Document rédigé par l’équipe pluridisciplinaire du centre de référence pour les maladies cardiaques héréditaires (Paris), en collaboration avec des patients atteints de la maladie

Sommaire

- Qu’est ce que la maladie ?

- Quelle fréquence dans la population ?

- Quelle cause, quelle transmission ?

- Quels symptômes ?

- Quels examens pour le diagnostic? le bilan ?

- Quelle évolution ?

- Quel traitement contre les symptômes?

- Quel traitement pour prévenir l’évolution ?

- Quelle surveillance?

- La grossesse chez la patiente est-elle possible ?

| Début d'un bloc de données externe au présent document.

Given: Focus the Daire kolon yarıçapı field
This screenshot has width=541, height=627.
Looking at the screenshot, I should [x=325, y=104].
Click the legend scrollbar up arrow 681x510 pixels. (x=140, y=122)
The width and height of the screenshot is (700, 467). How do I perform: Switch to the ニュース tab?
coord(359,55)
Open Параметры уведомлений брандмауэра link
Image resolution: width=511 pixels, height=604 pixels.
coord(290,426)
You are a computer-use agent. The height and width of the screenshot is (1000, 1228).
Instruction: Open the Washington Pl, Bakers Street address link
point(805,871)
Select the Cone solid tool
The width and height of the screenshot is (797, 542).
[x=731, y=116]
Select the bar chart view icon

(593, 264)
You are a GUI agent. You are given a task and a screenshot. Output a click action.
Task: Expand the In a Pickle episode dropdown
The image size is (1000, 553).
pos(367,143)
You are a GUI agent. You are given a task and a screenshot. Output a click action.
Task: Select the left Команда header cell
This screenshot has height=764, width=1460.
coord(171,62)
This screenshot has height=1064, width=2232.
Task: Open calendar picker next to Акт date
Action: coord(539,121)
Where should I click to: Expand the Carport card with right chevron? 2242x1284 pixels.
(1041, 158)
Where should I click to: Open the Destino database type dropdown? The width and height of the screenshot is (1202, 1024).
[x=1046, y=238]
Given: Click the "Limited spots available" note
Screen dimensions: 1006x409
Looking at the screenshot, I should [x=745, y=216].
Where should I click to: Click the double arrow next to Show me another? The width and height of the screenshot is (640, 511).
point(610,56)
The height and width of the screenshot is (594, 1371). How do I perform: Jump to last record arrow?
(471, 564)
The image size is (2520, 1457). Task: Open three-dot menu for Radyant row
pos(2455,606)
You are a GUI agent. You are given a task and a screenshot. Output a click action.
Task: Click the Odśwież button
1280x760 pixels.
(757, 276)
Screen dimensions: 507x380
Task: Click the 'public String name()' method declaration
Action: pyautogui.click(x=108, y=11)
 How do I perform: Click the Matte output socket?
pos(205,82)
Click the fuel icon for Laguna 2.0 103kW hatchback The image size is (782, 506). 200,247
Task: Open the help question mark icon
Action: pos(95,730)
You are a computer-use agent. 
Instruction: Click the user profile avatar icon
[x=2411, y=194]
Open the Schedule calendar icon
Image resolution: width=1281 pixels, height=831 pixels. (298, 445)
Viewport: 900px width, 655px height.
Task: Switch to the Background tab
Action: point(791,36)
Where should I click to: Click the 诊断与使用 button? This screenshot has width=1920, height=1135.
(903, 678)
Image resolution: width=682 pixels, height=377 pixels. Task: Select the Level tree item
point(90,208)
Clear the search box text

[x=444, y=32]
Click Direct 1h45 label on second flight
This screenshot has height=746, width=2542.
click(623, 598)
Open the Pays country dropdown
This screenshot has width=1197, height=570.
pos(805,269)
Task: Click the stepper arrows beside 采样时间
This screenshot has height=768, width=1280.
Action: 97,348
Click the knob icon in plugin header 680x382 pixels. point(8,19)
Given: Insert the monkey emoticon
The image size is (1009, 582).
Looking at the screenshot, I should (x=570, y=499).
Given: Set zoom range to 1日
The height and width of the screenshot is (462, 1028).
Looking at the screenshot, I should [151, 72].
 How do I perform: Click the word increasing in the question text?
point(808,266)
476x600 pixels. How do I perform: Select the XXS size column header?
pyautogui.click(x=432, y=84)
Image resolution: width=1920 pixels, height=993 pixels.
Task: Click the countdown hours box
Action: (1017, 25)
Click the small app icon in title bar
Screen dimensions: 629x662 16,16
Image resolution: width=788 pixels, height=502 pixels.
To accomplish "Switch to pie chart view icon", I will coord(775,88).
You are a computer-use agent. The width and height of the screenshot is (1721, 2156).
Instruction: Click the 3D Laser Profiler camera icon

- Quel bilan familial faut-il faire ?

- Intérêt du test génétique ?

Qu’est ce que la maladie ?

Le syndrome de Brugada fait partie des syndromes responsables de troubles du rythme cardiaque. Décrit pour la première fois en 1992 par 2 frères, Pedro et Josep Brugada, le syndrome est caractérisé par un aspect anormal de l’électrocardiogramme (ECG, examen qui enregistre l’activité électrique du coeur) (Figure 1) et un risque de mort subite par trouble du rythme cardiaque gravissime appelé fibrillation ventriculaire.

Les anomalies typiques de l’ECG (encore appelées type 1 de Brugada) sont caractérisées par un sus-décalage du segment ST dans les dérivations droites (V1, V2) avec aspect en dôme, suivi d’ondes T négatives.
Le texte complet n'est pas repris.